C Floating point arithmetic

Fri Dec 6 12:46:21 AEST 1985

> >> Any intelligent scientific programmer trys it both ways
> >> on his own and determines whether single precision is adequate
> >> (without the help of a numerical analyst, an analyst is consulted
> >> when one wants to understand the root of the problem in an attempt
> >> to rearrange the computation so that single precision is sufficient
> >> should it fail).  .... more stuff, largely irrelevant .....
> 
> And suppose that the numerical analyst says that double precision
> isn't enough precision regardless of the ordering of the computation;
> what do you do then?
> 
> Check out:
> 
> Linnainmaa, Seppo
> "Software for Doubled-Precision Floating-Point Computations",
> ACM Transactions on Mathematical Software,
> Vol. 7, No. 3, Sept 1981, pp. 272-283
> 
> -- 
> Ken Turkowski @ CIMLINC, Menlo Park, CA
> UUCP: {amd,decwrl,hplabs,seismo,spar}!turtlevax!ken
> ARPA: turtlevax!ken at DECWRL.DEC.COM

Double, Triple, more???? I routinely do computations involving precision
to hundreds of digits! e.g. computational number theory, cryptography, etc.
For such applications floating point is virtually useless on most machines
(and I've worked on a LOT of different ones). To do efficient multi-precision
arithmetic for numbers in this size range you can't do much better than
n^2 algorithms for multiplication and division. Floating point numbers
would take up too many bits of each word in a multi-precise number with the
exponent. Until you get really large , i.e. thousands of digits, the
Schonhage-Strassen FFT based multiply algorithm has too high an overhead.
Also for numbers in that range it is faster to do division by finding an
accurate inverse via Newton's method then doing a multiply.
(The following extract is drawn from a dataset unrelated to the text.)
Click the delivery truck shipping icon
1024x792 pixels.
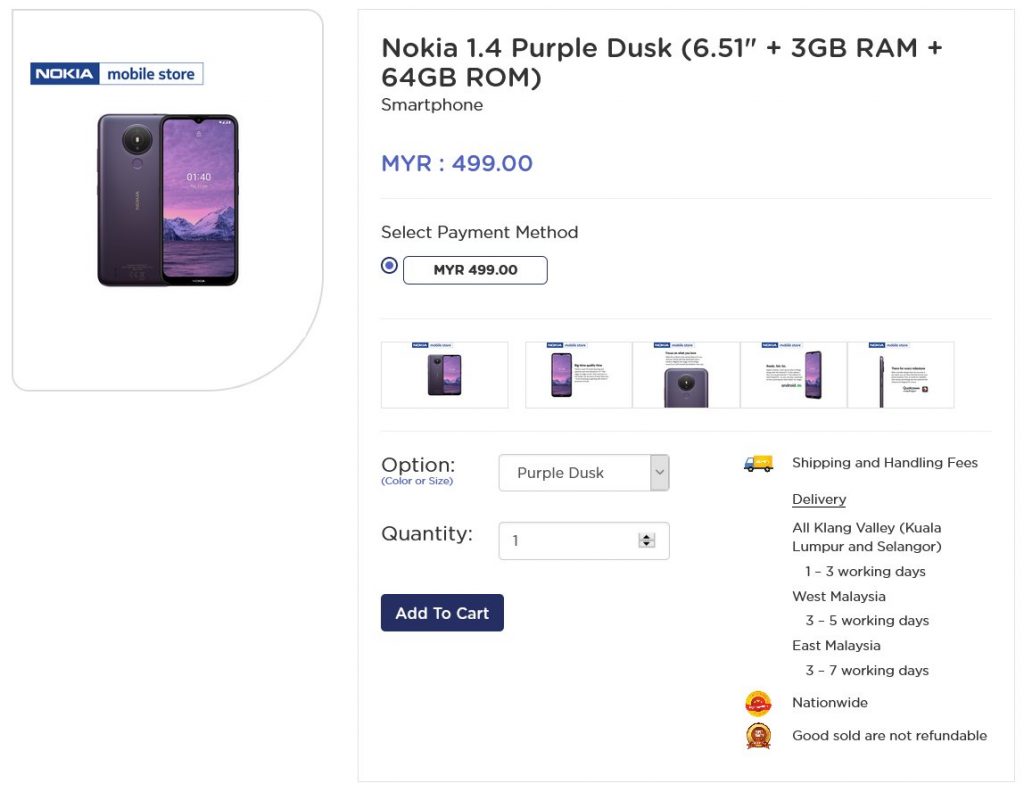(758, 464)
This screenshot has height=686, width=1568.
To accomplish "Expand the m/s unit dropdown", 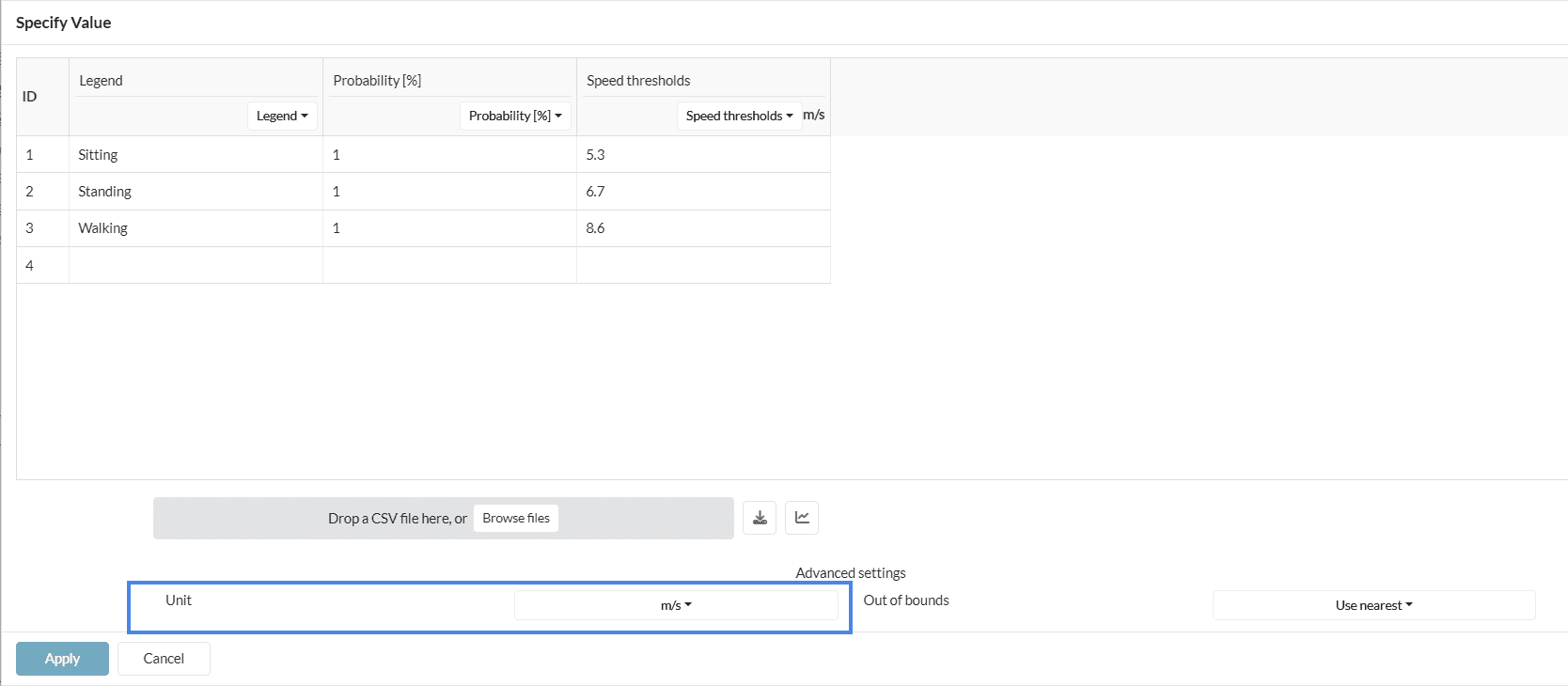I will tap(676, 605).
Unfortunately
quite a few machines today will not multiply 2 full words together giving
a double length product nor will it divide such a product by a full word
yielding a full word quotient and remainder. The 68010 is such a processor.
For multi-precision calculations you must therefore restrict your radix
to half the size of a full word and slow down your application by 4.
Give me a 128 bit machine with double length registers!!!!!

Bob Silverman